Vegetarian Haggis - cooking recipe

Ingredients
    1 tablespoon vegetable oil
    1 medium onion, finely chopped
    1 small carrot, finely chopped
    5 fresh mushrooms, finely chopped
    1 cup vegetable broth
    1/3 cup dry red lentils
    2 tablespoons canned kidney beans - drained, rinsed, and mashed
    3 tablespoons ground peanuts
    2 tablespoons ground hazelnuts
    1 tablespoon soy sauce
    1 tablespoon lemon juice
    1 1/2 teaspoons dried thyme
    1 teaspoon dried rosemary
    1 pinch ground cayenne pepper
    1 1/2 teaspoons mixed spice
    1 egg, beaten
    1 1/3 cups steel cut oats
Preparation
    Heat the vegetable oil in a saucepan over medium heat, and saute the onion 5 minutes, until tender.

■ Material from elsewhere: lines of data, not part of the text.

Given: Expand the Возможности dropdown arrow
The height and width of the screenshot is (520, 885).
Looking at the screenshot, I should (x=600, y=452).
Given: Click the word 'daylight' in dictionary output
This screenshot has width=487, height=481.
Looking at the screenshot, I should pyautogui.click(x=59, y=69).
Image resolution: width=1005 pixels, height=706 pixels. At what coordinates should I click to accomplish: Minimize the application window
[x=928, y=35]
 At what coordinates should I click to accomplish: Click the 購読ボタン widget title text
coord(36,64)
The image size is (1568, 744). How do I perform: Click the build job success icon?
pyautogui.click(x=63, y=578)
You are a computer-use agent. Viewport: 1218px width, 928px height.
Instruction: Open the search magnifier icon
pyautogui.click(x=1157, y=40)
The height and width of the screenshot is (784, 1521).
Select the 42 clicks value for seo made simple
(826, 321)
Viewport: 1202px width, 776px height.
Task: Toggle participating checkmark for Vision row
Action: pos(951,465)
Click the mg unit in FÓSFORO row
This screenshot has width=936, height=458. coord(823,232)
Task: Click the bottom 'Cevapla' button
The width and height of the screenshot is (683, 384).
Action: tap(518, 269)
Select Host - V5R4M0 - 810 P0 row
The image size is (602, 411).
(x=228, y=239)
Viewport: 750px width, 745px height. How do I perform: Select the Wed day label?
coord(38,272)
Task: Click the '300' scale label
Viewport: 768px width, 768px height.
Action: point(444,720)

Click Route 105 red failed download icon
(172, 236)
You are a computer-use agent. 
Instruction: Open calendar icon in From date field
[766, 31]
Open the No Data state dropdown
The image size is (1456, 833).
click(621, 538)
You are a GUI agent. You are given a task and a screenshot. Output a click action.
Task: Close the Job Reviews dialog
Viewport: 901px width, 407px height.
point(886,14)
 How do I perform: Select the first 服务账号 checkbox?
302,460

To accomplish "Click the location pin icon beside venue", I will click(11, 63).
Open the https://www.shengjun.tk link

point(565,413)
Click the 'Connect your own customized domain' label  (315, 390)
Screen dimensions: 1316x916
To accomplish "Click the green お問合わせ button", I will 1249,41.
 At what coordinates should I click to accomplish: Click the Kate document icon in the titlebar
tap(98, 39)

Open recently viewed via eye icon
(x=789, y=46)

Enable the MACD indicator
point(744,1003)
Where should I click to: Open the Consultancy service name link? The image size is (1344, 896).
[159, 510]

Mix in carrot and mushrooms, and continue cooking 5 minutes. Stir in broth, lentils, kidney beans, peanuts, hazelnuts, soy sauce, and lemon juice. Season with thyme, rosemary, cayenne pepper, and mixed spice. Bring to a boil, reduce heat to low, and simmer 10 minutes. Stir in oats, cover, and simmer 20 minutes.
    Preheat oven to 375 degrees F (190 degrees C). Lightly grease a 5x9 inch baking pan.
    Stir the egg into the saucepan. Transfer the mixture to the prepared baking pan. Bake 30 minutes, until firm.